So even if the UK shale bonanza fails to materialise we are entering into an era of very cheap gas for the next 300 years. The EIA predicts that the US will begin exporting gas by 2016 http://bit.ly/wfxBrP . Australia is making a bold move as LNG supplier http://1.usa.gov/SvzQEo a massive $170 billion development bigger than Qatar (the current biggest exporter). Massive quantities of shale gas have been found in Australia that can catapult its LNG business to unprecedented heights. http://bit.ly/U3n8YL Argentina could become a gas exporter soon http://bit.ly/Oskehc it has the world's third-largest shale gas reserves. China’s race for shale gas continues http://bit.ly/SvBi9U the EIA estimates that China has 1,275 trillion cubic feet. There are others with massive reserves – Mexico, South Africa, India ... the list goes on.

Even Israel, who used to reliant on others for their energy, have discovered a massive gas field. The Leviathan field is the world's largest offshore find of the past decade. Israel will begin exporting gas http://reut.rs/NWyRuU into the Med supplying energy hungry Europeans.

This glut of gas will not stop either. There is over a thousand years of cheap gas at our finger tips. In twenty years the technology to access Methane Hydrates is predicted to be ready. The US Energy Department is advancing research on Methane Hydrates – the world’s largest untapped fossil energy resource http://1.usa.gov/PGCWhy .

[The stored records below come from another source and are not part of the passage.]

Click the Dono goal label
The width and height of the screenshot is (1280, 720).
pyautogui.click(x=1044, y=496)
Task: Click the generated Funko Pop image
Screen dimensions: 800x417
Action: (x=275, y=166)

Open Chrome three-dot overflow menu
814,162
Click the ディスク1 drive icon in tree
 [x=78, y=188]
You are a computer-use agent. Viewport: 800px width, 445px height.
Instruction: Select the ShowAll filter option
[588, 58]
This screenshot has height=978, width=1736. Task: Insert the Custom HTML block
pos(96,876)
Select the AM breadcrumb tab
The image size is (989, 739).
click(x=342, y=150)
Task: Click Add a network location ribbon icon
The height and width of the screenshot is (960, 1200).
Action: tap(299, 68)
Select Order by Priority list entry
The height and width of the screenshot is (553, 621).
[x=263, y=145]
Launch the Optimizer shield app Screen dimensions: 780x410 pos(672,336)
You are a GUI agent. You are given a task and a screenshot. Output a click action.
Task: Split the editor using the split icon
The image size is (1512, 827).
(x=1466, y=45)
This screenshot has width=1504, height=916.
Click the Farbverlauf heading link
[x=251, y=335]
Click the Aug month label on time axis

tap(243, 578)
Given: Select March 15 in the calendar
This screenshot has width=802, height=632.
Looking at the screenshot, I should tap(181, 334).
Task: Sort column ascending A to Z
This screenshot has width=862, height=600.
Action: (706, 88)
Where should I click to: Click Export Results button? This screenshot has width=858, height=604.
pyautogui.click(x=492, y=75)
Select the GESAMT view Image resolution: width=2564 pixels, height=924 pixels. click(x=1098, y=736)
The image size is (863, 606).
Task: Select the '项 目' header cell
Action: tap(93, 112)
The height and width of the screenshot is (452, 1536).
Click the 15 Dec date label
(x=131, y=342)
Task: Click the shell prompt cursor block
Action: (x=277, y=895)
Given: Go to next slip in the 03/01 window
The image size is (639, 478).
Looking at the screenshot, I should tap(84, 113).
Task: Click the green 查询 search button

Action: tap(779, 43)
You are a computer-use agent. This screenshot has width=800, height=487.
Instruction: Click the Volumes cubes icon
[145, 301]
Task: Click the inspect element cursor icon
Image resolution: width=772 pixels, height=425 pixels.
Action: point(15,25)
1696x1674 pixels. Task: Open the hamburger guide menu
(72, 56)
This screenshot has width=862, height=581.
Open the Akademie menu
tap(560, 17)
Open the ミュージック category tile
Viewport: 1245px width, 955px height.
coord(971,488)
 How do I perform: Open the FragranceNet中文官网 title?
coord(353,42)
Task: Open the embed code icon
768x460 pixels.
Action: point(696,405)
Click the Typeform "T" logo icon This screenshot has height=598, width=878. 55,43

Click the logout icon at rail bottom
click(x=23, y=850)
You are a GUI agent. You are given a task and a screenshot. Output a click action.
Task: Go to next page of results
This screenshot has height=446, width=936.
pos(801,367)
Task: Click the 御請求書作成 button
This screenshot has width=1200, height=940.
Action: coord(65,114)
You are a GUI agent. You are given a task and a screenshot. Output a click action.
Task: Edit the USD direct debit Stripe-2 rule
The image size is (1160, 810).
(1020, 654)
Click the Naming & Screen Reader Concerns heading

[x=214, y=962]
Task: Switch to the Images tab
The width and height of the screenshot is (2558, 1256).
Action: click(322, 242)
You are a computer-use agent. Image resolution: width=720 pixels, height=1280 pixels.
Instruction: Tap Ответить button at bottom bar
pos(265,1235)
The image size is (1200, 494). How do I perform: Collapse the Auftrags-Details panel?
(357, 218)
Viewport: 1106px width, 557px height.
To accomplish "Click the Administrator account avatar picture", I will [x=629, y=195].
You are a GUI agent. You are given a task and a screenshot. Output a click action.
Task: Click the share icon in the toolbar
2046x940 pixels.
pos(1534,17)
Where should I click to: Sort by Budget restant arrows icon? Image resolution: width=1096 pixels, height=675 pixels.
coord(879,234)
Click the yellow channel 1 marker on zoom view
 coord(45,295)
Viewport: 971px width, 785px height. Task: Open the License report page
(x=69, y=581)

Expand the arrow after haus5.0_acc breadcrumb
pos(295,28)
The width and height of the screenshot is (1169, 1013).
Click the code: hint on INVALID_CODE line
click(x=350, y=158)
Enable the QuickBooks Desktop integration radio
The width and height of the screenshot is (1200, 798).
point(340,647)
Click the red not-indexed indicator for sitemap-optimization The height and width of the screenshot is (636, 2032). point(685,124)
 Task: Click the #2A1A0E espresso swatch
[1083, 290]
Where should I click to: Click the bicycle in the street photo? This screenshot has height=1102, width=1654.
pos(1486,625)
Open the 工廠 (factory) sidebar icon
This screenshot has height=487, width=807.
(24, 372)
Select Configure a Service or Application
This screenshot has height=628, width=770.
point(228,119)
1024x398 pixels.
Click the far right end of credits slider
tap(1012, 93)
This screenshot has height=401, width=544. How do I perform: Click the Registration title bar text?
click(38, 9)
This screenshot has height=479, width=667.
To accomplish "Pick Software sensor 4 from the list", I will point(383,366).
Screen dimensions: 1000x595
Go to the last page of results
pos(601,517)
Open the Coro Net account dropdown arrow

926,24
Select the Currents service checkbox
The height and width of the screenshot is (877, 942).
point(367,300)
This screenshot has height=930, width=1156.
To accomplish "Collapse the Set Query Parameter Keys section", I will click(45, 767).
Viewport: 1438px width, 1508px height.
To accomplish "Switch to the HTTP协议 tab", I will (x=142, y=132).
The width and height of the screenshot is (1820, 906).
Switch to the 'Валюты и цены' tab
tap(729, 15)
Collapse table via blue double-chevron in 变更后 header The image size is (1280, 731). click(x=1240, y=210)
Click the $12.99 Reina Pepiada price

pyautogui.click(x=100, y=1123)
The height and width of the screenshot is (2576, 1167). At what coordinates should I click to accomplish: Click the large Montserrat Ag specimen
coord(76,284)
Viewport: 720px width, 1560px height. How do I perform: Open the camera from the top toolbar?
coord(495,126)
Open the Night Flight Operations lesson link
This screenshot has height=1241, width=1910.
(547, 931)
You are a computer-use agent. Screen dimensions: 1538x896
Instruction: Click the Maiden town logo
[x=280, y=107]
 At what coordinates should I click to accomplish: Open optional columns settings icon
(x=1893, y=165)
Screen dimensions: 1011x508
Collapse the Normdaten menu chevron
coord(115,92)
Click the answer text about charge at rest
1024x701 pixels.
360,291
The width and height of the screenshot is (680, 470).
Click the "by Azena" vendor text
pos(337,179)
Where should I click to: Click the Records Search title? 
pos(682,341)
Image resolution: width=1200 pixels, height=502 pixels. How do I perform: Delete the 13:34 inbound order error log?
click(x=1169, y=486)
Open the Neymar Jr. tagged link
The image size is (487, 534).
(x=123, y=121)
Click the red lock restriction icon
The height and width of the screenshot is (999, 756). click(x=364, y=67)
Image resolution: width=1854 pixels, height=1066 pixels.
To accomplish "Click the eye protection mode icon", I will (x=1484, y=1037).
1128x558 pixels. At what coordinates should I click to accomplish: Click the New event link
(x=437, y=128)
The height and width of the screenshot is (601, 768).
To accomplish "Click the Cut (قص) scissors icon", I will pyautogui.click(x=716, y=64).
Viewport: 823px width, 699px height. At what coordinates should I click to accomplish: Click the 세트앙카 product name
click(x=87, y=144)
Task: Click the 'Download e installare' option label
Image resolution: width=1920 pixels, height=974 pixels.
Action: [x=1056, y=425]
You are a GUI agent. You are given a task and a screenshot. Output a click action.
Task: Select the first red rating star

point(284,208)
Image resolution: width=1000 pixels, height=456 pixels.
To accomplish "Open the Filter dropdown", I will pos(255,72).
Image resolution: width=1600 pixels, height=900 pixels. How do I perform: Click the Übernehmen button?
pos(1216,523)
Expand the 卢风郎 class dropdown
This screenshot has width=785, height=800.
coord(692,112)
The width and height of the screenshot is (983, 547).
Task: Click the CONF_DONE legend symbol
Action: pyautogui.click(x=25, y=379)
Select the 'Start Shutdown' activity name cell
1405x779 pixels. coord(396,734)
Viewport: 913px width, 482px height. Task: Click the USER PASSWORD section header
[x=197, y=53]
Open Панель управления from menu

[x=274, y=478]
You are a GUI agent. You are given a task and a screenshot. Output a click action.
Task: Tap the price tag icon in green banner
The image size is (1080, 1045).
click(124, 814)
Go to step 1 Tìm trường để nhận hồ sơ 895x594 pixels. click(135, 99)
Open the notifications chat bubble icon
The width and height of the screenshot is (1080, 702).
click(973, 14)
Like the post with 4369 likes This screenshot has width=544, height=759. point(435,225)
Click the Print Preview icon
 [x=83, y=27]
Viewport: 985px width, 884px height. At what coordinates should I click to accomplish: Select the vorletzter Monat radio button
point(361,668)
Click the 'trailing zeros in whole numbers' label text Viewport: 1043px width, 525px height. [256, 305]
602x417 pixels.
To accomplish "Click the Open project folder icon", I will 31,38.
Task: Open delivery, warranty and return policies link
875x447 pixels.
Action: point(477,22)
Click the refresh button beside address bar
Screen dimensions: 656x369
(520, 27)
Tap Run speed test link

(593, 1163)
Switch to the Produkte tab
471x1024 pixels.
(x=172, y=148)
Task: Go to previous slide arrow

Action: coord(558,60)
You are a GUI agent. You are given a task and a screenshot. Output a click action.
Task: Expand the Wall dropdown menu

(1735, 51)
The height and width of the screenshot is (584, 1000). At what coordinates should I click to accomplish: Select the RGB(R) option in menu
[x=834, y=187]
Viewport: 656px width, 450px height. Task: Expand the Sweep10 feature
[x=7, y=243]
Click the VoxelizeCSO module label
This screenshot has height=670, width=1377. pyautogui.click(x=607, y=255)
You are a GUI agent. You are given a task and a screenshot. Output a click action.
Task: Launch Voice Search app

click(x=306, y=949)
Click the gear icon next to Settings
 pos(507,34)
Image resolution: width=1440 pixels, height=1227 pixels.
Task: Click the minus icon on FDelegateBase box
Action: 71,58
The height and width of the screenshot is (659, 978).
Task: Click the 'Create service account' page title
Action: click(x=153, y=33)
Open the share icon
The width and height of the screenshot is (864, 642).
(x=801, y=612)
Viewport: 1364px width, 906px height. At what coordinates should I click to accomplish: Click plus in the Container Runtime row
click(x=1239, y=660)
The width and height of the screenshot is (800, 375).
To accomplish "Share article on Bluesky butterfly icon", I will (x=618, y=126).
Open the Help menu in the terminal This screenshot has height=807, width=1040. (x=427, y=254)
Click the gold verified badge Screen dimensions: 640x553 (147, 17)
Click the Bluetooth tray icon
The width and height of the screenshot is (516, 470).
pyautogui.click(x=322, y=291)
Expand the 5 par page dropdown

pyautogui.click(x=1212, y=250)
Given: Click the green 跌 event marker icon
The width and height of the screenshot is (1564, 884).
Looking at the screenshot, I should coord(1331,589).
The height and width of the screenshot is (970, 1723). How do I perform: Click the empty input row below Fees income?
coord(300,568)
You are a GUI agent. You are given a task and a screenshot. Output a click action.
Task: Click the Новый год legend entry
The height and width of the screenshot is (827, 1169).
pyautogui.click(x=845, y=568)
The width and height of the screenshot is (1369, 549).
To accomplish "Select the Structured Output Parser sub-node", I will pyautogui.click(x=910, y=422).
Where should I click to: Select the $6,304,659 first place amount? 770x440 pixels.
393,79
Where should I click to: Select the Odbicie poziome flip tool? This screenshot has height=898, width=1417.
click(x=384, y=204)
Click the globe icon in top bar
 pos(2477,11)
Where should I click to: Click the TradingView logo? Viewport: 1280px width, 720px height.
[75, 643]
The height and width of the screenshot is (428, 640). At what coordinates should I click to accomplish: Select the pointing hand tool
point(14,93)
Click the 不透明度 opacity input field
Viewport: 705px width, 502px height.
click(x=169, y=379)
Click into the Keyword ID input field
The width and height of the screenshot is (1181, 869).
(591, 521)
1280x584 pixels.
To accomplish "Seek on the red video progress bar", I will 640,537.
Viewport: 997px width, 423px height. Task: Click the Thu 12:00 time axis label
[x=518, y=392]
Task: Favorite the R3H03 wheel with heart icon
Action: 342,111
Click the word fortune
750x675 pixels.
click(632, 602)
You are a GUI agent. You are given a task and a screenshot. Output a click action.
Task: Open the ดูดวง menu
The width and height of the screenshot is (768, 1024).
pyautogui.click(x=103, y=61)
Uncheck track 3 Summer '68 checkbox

The UK needs to prepare for all of this. LNG imports already meet 25% UK gas needs via two terminals in Pembroke, one in Kent, one in Essex and one on Teeside. We will need more if we want to be at the centre of gas trading in the future. In future it is unavoidable that all of our energy needs will be met by cheap gas – other energy sources will just not be able to compete. If we do not do this our manufacturing industry will become uncompetitive and be left behind.

Sep 22, 2012 at 12:41 PM | Unregistered CommenterChairman Al

Chairman Al

USA will be exporting gas by 2015, British Gas signed a contract over a year ago plus Methane Hydrates technology exists already, the USA and Japan ran a well off Alaska and produced gas for 31 days before plugging it. That was earlier this year.

Ref Mr Lean, some comments on his article from his Telegraph blog ^.^

Geoffrey Lean must turn away from alcohol and valium,. before its too late.

Lean: Homo Stupiditous

You really do talk guff

Sep 22, 2012 at 12:51 PM | Registered CommenterDung

Lean: Official figures show that gas has caused two thirds of the recent £150 average increase – while between 2004 and 2010 it added nearly 10 times as much as renewables support. Experts expect its cost to go on rising, while wind power becomes cheaper: the crossover point may come this decade, long before new gas plants go offline.

What 'experts' would that be? All experts are now predicting much lower gas prices in Europe. keep up Mr Lean - this is recent analysis your analysis is at least 5 years old.

As for the analysis on the £150 increase in energy costs - even if this was correct, you cannot use old figures to predict future trends. Market fundamentals are always changing, please keep up. What an idiot.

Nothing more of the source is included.